═════ Kutipan Pilihan
Voa-Khilafah.co.cc - Ketua Majelis Ulama Indonesia (MUI) Kaltim KH Hamri Has kembali mengingatkan seluruh remaja dan pemuda Islam agar tak merayakan Valentine Day atau Hari Kasih Sayang yang jatuh setiap 14 Februari.
Imbauan itu mengacu pada terbitnya Keputusan Fatwa MUI se Kalimantan Nomor 01/RAKORDA/V/2011 tentang Valentine Day berlangsung di Pontianak Kalimantan Barat Desember 2011 yang menjadi acuan bagi MUI di empat provinsi di Kalimantan.
Beberapa pertimbangan dalam fatwa haram tersebut antara lain karena Valentine cenderung membuat muda-mudi melakukan hal-hal di luar kaidah agama. Terutama dengan mengungkapkan ekspresi kasih saying seperti berciuman, berpelukan, berpesta, minum miras hingga perzinahan.
“Kami mengimbau khususnya kalangan remaja dan pemuda yang kerap ikut merayakan tradisi umat agama lain. Keputusan terbitnya fatwa haram karena Valentine telah melenceng kearah maksiat dan kebebasan meluapkan kasih sayang, meskipun mereka belum muhrim,” imbuh Hamri kemarin.
Ia menjelaskan, peringatan hari kasih sayang semestinya tak hanya dilakukan pada 14 Februari saja, melainkan dapat dilakukan setiap saat dan menjalin silaturahmi dan ukhuwah islamiyah. Namun peringatan Valentine bermakna kebebasan dan menuju perbuatan dosa, bahkan sangat digandrungi kalangan remaja.
Disebutkan pula dasar hukum penetapan fatwa haram dalam Surat Ali Imran 3:149 yang menyatakan, “Hai orang-orang yang beriman, jika kamu mentaati orang-orang yang kafir itu, niscaya mereka mengembalikan kamu ke belakang (kepada kekafiran), lalu jadikan kamu orang-orang yang rugi.’
Kemudian dasar hukum lain adalah Surat Al Isra 17:36 , Al Isra ayat 17:32, Al Kafirun 109:6 dan Al Furqon 25:72.
“Selain dalam Al Quran, sabda Nabi Muhammad SAW “Barang siapa yang menyerupai suatu kaum, maka dia termasuk bagian dari mereka’. Hadis bukhori dan muslim meriwayatkan Nabi bersabda “Engkau akan bersama dengan orang yang engkau cintai’. Nabi juga bersabda, “Di antara kebaikan keislaman seseorang adalah meninggalkan apa yang tidak berguna baginya’. Jadi sudah sangat jelas dasar hukum penetapan fatwa haram Valentine ini,” bebernya.
Fatwa ini telah berlaku di Kalimantan sejak diterbitkan pada 17 Desember 2011. Beberapa laporan yang disampaikan kepada ulama menyebutkan bahwa Valentine kerap dirayakan dengan cara berpelukan hingga tengah malam sebagai bentuk luapan rasa kasih saying. Hal tersebut sudah tidak dibenarkan dalam Islam jika bukan muhrim dan hukumnya berdosa.
══════════
*Yang Ditanyakan*.
1. Tentukan apakah setiap pernyataan berikut sesuai dengan berita tentang fatwa Valentine di atas, lalu kutip kata-kata berita yang menjadi penentunya. (a) Fatwa itu diterbitkan pada 17 Desember 2011. (b) Keputusan fatwa itu menjadi acuan bagi MUI di tiga provinsi di Kalimantan. (c) Menurut Hamri, hari kasih sayang hanya patut diperingati pada 14 Februari.
2. Tolong lanjutkan berita tentang fatwa Valentine di atas dengan beberapa kalimat, dimulai setelah kalimat terakhirnya.
═════ Bagian Data
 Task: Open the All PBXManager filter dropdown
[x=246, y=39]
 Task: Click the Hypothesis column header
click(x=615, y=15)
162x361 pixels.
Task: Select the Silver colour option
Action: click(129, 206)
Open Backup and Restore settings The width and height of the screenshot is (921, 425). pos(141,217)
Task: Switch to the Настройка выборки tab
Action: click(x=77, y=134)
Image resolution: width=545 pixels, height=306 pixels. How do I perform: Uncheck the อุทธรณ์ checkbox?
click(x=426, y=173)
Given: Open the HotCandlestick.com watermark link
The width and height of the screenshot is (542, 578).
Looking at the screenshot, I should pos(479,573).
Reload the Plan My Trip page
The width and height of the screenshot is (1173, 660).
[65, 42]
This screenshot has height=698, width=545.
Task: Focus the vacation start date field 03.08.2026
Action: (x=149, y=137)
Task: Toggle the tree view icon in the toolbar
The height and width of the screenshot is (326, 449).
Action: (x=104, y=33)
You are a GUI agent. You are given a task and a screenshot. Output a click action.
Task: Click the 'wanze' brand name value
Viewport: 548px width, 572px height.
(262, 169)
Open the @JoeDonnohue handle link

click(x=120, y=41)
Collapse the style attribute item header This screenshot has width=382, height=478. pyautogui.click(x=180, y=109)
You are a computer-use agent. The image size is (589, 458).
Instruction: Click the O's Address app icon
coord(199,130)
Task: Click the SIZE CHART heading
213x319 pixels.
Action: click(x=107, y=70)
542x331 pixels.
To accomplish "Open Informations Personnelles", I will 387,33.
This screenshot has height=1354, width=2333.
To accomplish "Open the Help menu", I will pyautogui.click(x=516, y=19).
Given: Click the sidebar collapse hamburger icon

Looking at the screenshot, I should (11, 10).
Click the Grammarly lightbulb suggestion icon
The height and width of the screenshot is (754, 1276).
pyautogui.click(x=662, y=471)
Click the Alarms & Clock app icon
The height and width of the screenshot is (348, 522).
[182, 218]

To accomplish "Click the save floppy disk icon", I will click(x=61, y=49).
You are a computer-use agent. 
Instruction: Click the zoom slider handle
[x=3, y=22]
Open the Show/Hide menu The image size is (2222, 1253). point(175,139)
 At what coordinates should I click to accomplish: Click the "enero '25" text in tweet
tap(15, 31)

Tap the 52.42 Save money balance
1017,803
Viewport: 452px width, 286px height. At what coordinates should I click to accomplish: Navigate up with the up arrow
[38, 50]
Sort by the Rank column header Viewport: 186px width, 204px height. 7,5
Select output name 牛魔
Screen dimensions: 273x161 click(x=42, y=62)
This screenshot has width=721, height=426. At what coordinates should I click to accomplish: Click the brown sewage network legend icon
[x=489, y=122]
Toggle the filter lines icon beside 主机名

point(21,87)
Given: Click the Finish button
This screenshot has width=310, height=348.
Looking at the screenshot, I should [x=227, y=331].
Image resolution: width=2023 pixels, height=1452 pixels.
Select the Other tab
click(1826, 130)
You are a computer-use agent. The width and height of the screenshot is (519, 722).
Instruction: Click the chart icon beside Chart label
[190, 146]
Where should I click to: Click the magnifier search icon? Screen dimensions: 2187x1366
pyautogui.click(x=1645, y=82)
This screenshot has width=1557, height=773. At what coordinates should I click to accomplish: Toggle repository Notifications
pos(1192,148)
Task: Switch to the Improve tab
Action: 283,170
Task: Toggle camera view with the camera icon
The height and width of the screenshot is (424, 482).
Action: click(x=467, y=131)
══════════
*Jawaban Latihan*.
1.
(a) Ya: "Fatwa ini telah berlaku di Kalimantan sejak diterbitkan pada 17 Desember 2011."
(b) Tidak: "yang menjadi acuan bagi MUI di empat provinsi di Kalimantan."
(c) Tidak: "peringatan hari kasih sayang semestinya tak hanya dilakukan pada 14 Februari saja, melainkan dapat dilakukan setiap saat"

2.
Karena itu, 4 MUI di Kalimantan mengusulkan ke MUI Pusat untuk menerbitkan fatwa serupa yang berlaku secara nasional. Sebab, setiap MUI di provinsi memiliki hak dan kewajiban masing-masing dalam menerbitkan fatwa sesuai dengan situasi dan kondisi yang terjadi di daerahnya.
Sementara puluhan massa dari Hizbut Tahrir Indonesia (HTI) Samarinda sore kemarin menggelar aksi unjuk rasa di perempatan Voorvo atau Mal Lembuswana Samarinda. Mereka menolak peredaran minuman keras di Samarinda dan menyerukan agar ummat Islam di Kaltim tidak memperingati Hari Valentine.
Menurut HTI, dalam Islam sudah jelas miras diharamkan jadi tak perlu ada peraturan daerah untuk mengatur peredarannya. Demikian pula dengan Valentine, menurut HTI adalah haram dan tak layak diperingati oleh umat Islam.
“Pertikaian antarwarga yang terjadi di Samarinda kerap menjadi pemicunya berawal dari miras. Miras saat ini masih dijual bebas dan reswmi di minimarket, hotel caf dan tempat hiburan. Ini sungguh memprihatinkan,” ujar Hamdani, Ketua DPD HTI Samarinda.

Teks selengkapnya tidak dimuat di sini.